_Records provided_
========================================================================

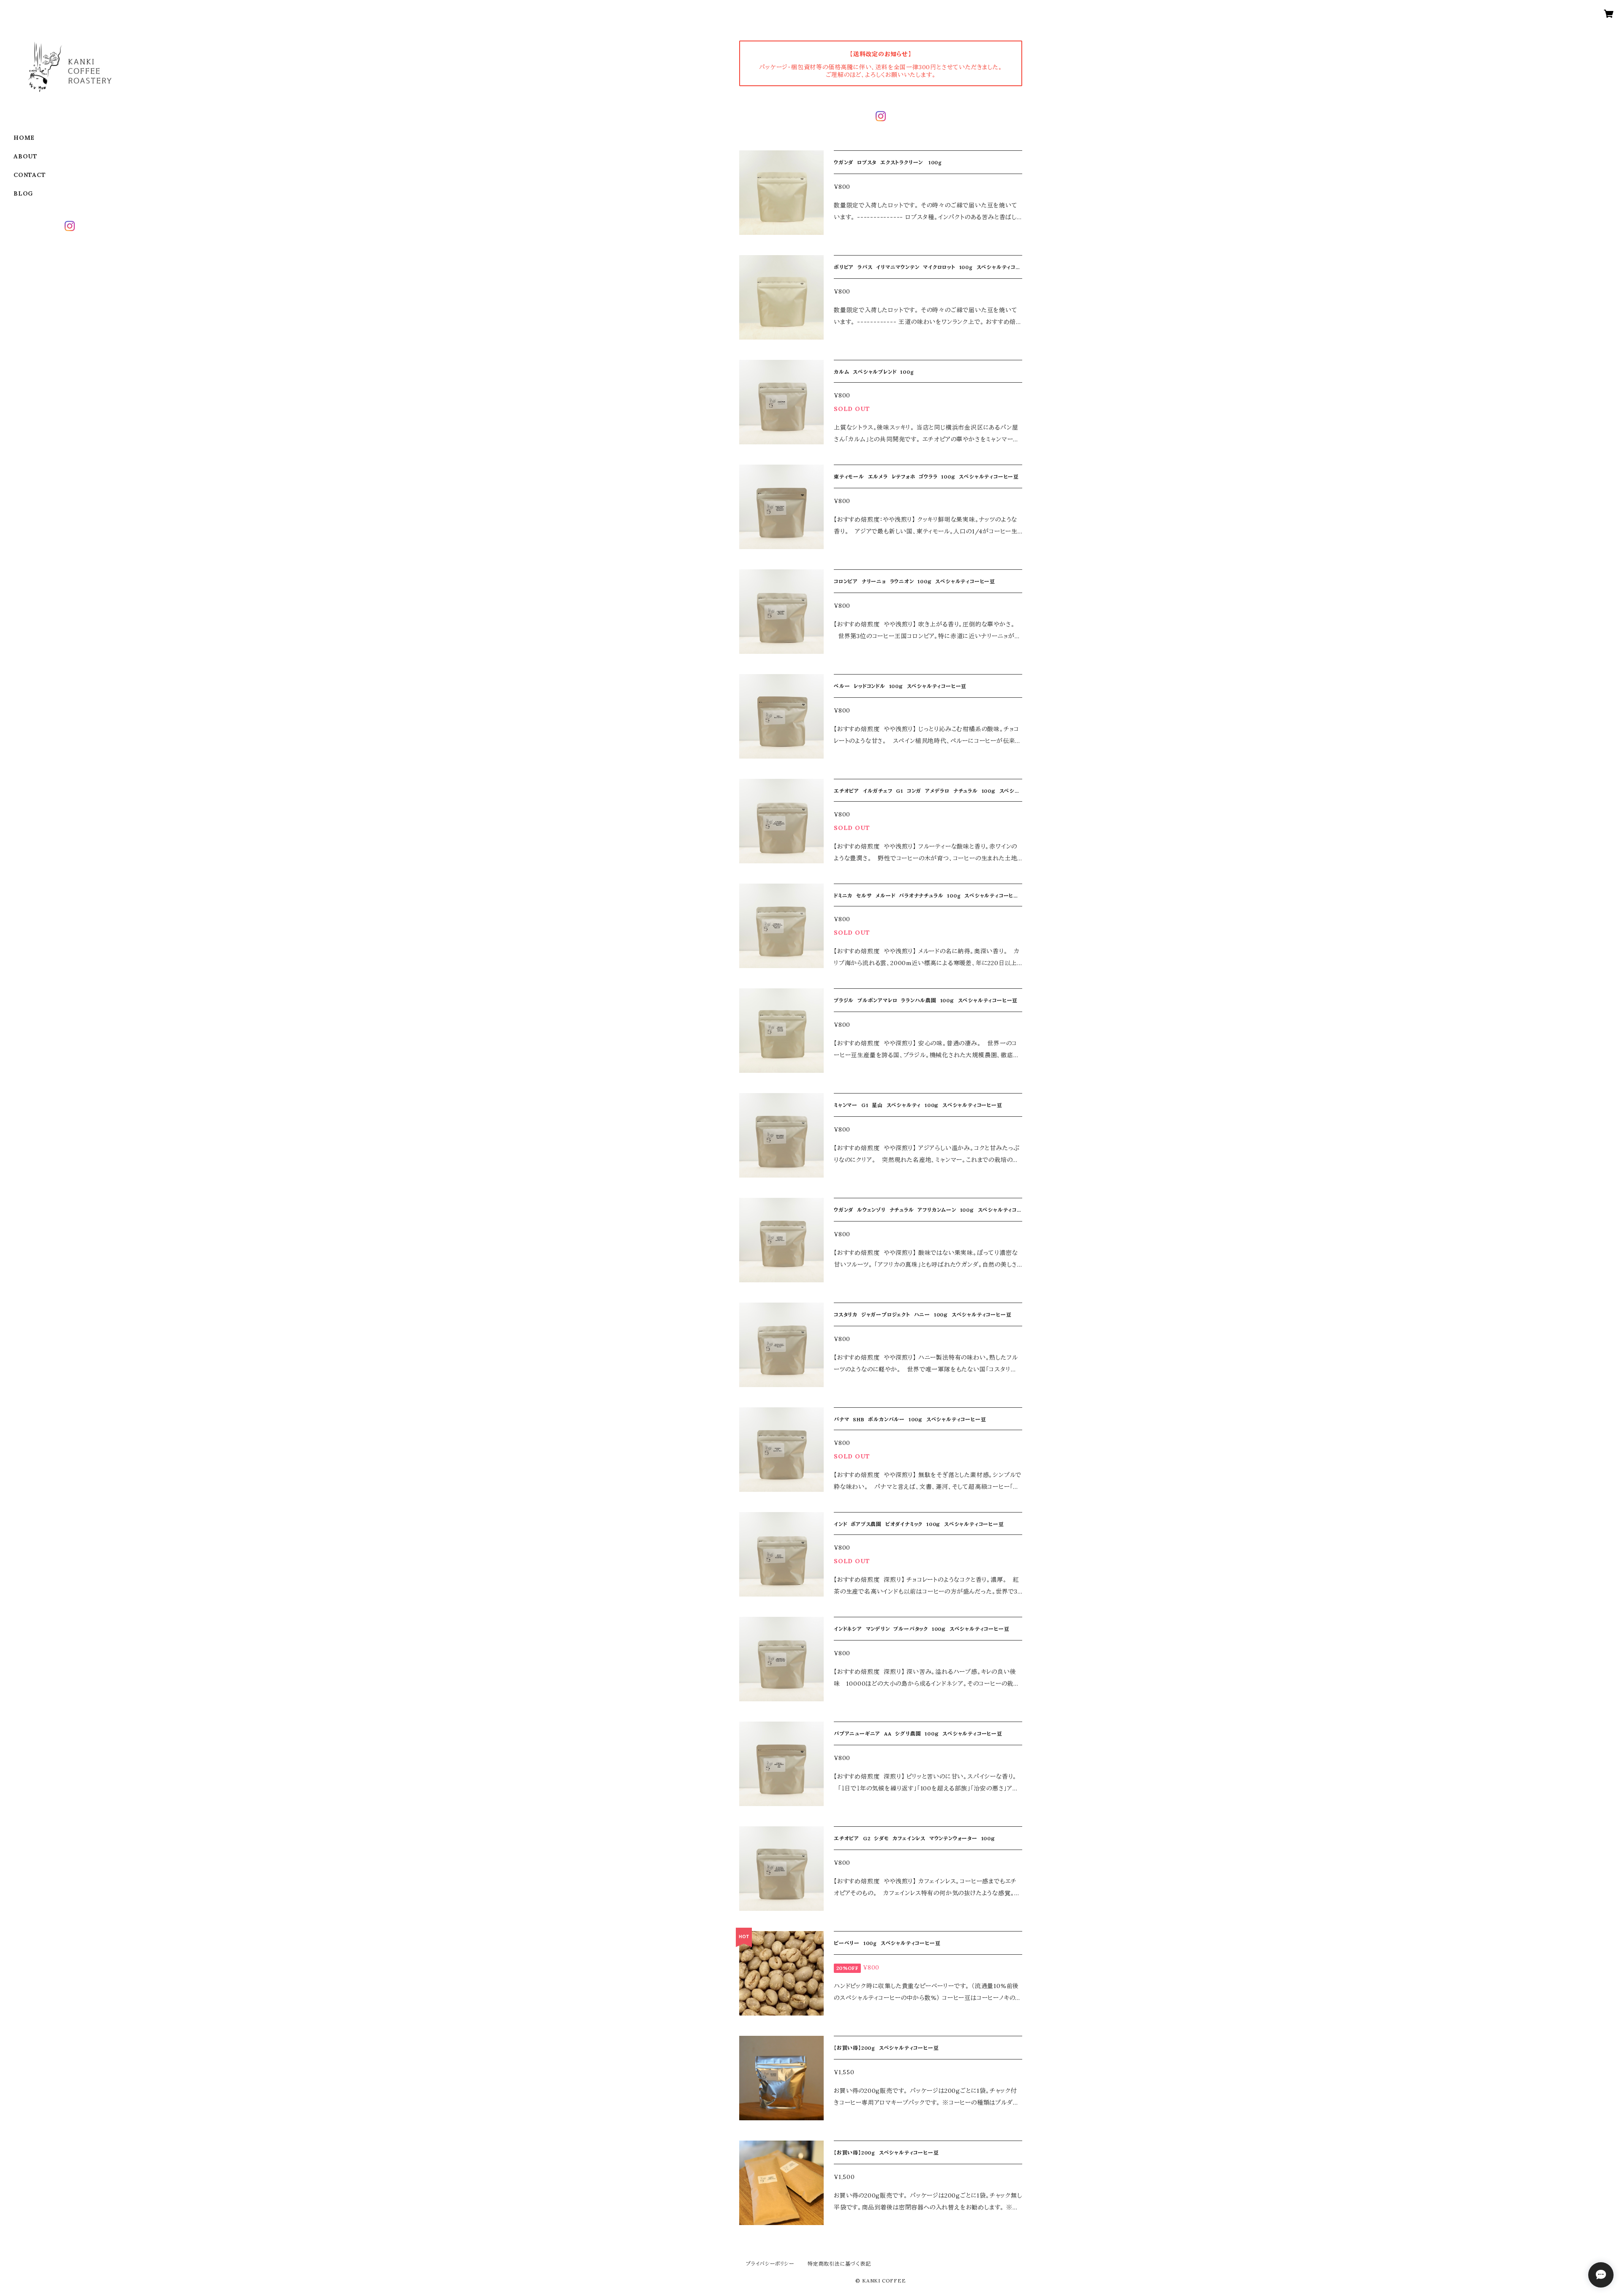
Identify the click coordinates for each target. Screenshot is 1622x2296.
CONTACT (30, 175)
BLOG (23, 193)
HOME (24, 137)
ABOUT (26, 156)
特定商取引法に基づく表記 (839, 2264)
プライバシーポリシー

========================================================================

_Problem statement_
Render the data above verbatim and without pictures.

_Exercise answer_
Identify the click coordinates for each target. Screenshot is 1622x2296.
CONTACT (30, 175)
BLOG (23, 193)
HOME (24, 137)
ABOUT (26, 156)
特定商取引法に基づく表記 (839, 2264)
プライバシーポリシー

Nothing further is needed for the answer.